Les associations d’aide aux migrants sont nombreuses à s’élever contre les procédures accélérées estimant que l’instruction des dossiers risque d’être bâclée, voire expéditive. “Si vous faites l’objet d’une procédure accélérée, nous vous conseillons de vous rendre dans la plateforme la plus proche afin d’obtenir de l’aide”, écrit France Terre d’Asile sur son site. Pour La Cimade, “les procédures accélérées n’ont rien de bon, on en demande d’ailleurs la suppression. La réduction des délais se faisant au détriment des droits des personnes”, commente une porte-parole à InfoMigrants.

“Techniquement, on peut considérer que les procédures accélérées sont effectivement une punition. Les conséquences se voient surtout à la CNDA, lorsqu’un débouté fait appel”, note Aude Rimailho. En effet, contrairement à un demandeur d’asile classique qui aurait plus de temps pour constituer son dossier de défense et rassembler des preuves, le débouté en procédure accélérée qui dépose un recours à la CNDA ne sera entendu que par un seul juge, contre trois dans la procédure normale. Le verdict est rendu sous cinq semaines.

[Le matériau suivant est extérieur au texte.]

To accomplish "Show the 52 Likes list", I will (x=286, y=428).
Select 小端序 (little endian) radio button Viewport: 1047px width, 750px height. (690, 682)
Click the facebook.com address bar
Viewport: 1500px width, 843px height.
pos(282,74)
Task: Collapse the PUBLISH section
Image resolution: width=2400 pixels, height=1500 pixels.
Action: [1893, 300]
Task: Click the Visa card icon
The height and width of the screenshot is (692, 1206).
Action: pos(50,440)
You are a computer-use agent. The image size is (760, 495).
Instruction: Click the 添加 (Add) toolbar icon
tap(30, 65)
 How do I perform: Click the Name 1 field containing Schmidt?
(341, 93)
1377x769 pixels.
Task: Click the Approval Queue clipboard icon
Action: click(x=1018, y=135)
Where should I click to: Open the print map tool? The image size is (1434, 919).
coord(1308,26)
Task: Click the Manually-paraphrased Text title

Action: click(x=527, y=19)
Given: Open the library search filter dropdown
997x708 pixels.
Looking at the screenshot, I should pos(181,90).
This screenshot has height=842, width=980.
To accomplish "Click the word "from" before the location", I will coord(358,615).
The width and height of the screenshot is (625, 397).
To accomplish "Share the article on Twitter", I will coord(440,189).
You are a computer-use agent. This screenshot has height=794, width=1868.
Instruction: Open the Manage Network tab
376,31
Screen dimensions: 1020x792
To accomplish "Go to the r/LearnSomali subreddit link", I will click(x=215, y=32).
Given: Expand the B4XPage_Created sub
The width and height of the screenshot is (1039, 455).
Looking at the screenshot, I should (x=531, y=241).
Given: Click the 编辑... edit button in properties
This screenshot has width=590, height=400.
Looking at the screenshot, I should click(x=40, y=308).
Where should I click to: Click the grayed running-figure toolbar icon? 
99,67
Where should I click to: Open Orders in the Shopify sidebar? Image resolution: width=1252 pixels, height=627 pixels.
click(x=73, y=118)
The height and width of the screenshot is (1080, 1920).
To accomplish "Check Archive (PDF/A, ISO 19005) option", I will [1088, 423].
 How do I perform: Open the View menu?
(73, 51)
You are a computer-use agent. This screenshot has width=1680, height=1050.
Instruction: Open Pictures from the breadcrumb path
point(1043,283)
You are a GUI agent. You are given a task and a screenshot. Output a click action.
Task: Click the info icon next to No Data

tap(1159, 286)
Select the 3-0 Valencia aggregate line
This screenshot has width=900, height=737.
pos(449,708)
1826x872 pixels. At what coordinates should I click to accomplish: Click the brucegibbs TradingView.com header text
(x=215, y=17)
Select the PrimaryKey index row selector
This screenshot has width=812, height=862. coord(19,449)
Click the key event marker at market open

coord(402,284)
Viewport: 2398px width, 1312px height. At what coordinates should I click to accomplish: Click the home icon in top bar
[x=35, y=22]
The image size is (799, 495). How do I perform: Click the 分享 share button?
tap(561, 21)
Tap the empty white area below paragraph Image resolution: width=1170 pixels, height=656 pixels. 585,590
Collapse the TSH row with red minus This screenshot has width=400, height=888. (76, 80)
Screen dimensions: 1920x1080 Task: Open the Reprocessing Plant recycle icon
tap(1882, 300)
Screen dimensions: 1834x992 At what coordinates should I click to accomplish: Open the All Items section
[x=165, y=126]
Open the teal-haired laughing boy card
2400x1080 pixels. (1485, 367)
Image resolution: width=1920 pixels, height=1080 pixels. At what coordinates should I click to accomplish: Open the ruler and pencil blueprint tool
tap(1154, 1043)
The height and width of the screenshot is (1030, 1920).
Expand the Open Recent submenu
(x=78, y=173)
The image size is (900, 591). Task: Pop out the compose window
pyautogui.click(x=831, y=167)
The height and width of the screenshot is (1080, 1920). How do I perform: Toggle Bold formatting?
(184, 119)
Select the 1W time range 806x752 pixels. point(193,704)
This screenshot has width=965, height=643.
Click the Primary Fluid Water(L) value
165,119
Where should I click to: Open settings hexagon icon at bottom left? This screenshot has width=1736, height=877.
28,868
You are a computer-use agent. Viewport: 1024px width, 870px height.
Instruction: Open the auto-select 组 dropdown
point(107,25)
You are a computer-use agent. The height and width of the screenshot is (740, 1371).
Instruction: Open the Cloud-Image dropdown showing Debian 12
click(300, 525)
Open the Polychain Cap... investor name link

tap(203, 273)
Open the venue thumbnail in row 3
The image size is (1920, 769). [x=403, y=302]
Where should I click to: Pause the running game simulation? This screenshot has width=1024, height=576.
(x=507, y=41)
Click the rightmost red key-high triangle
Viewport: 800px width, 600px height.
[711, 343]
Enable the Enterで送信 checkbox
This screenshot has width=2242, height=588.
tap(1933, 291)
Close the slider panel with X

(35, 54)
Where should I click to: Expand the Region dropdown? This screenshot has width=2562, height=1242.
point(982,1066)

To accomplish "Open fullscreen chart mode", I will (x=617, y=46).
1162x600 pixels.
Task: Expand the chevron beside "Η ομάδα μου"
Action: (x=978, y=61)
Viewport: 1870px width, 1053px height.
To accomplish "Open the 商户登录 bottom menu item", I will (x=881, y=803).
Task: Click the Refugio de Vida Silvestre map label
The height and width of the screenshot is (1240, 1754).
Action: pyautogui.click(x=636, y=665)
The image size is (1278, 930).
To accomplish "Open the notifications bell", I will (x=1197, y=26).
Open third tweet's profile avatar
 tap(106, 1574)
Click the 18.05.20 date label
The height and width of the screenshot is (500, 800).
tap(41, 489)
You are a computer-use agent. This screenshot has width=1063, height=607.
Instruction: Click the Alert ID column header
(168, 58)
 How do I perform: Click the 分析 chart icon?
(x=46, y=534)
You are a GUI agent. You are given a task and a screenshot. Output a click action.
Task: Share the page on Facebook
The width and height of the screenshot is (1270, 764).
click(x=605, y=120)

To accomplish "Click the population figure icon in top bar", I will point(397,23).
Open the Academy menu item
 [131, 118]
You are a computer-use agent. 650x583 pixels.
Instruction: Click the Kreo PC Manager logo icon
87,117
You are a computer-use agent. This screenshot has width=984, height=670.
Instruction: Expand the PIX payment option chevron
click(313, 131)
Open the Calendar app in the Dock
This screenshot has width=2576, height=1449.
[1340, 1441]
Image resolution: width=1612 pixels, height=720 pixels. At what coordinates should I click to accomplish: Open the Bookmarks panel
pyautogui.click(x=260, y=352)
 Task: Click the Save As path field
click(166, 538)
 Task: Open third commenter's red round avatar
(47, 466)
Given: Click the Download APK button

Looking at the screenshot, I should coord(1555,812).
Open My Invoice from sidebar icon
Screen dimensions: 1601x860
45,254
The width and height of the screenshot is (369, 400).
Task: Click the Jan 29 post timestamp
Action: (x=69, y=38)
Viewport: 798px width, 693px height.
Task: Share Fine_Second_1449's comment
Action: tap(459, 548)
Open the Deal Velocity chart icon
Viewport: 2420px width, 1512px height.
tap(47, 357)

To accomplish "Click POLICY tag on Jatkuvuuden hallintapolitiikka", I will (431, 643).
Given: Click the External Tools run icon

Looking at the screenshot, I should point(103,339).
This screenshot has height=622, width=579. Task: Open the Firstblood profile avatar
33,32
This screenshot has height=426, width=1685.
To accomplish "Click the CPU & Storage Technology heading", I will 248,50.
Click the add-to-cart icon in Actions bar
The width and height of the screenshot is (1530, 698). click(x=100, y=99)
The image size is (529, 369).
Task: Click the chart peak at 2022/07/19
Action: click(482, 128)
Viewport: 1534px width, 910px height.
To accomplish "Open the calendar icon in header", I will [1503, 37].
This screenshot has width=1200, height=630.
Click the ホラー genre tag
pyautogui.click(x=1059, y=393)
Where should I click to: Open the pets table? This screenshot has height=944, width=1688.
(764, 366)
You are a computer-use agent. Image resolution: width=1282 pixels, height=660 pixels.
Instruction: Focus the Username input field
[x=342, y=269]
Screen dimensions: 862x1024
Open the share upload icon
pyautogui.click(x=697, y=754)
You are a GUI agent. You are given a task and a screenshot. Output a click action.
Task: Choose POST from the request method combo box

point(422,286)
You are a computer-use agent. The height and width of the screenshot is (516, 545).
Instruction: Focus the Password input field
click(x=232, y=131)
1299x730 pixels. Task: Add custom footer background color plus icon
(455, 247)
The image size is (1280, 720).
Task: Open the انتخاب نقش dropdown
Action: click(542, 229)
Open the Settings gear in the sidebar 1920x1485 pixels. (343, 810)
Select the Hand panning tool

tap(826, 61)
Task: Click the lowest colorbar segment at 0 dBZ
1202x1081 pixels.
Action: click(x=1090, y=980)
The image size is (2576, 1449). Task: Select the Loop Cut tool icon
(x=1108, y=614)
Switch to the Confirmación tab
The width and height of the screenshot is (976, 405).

Avec la nouvelle loi Asile & Immigration adoptée à l’automne dernier, se pose un autre problème, d’après Aude Rimailho : “Les personnes qui sont en procédure accélérée sont susceptibles de se voir refuser le séjour. Malgré le récépissé qui leur est délivré en attendant leur audience à la CNDA, une OQTF peut être donnée”, affirme l’avocate. “Un faux garde-fou a été instauré : à savoir un délai de 15 jours pour contester l’OQTF. C’est bien trop court, il faut être extrêmement réactif”.

>> À (re)lire sur InfoMigrants : France : la loi Asile et Immigration adoptée, qu’est ce qui va changer ?

Aude Rimailho tient toutefois à souligner que les procédures accélérées ne débouchent pas toutes forcément sur des rejets. “Pour les personnes originaires des pays sûrs, c’est quasiment impossible. En revanche, en ce moment, la conjoncture est favorable pour les Afghans qui ont un bon taux de réussite à la CNDA. Dans ces cas-là, la procédure accélérée n’est pas une punition. Bien au contraire, elle met fin pour beaucoup à des années d’errance et d’itinérance”, estime-t-elle.

  • Puis-je repasser en procédure classique après avoir été placé en procédure accélérée ?

Il peut arriver que l’Ofpra décide de lever la procédure accélérée par exemple pour les membres d’une même famille. “J’ai déjà eu deux frères dont l’un était en procédure normale et l’autre en accélérée. Ils ont finalement été jugés tous les deux en procédure normale”, explique Me Rimailho.

Lorsque l’on découvre qu’un dossier est plus compliqué qu’il n’y paraît ou que des problèmes de santé entrent en jeu, le demandeur peut aussi repasser en procédure normale sur décision de l’Ofpra. “Il m’est arrivé d’avoir un client avec une double nationalité, un pays sûr et l’autre non. Le dossier nécessitait d’être approfondi, le client est donc repassé en procédure normale”, ajoute l’avocate.

Selon le rapport 2018 de l’Ofpra, l’année dernière, 24 demandes d’asile déposées dans le cadre de la procédure accélérée ont été déclassées en procédure normale.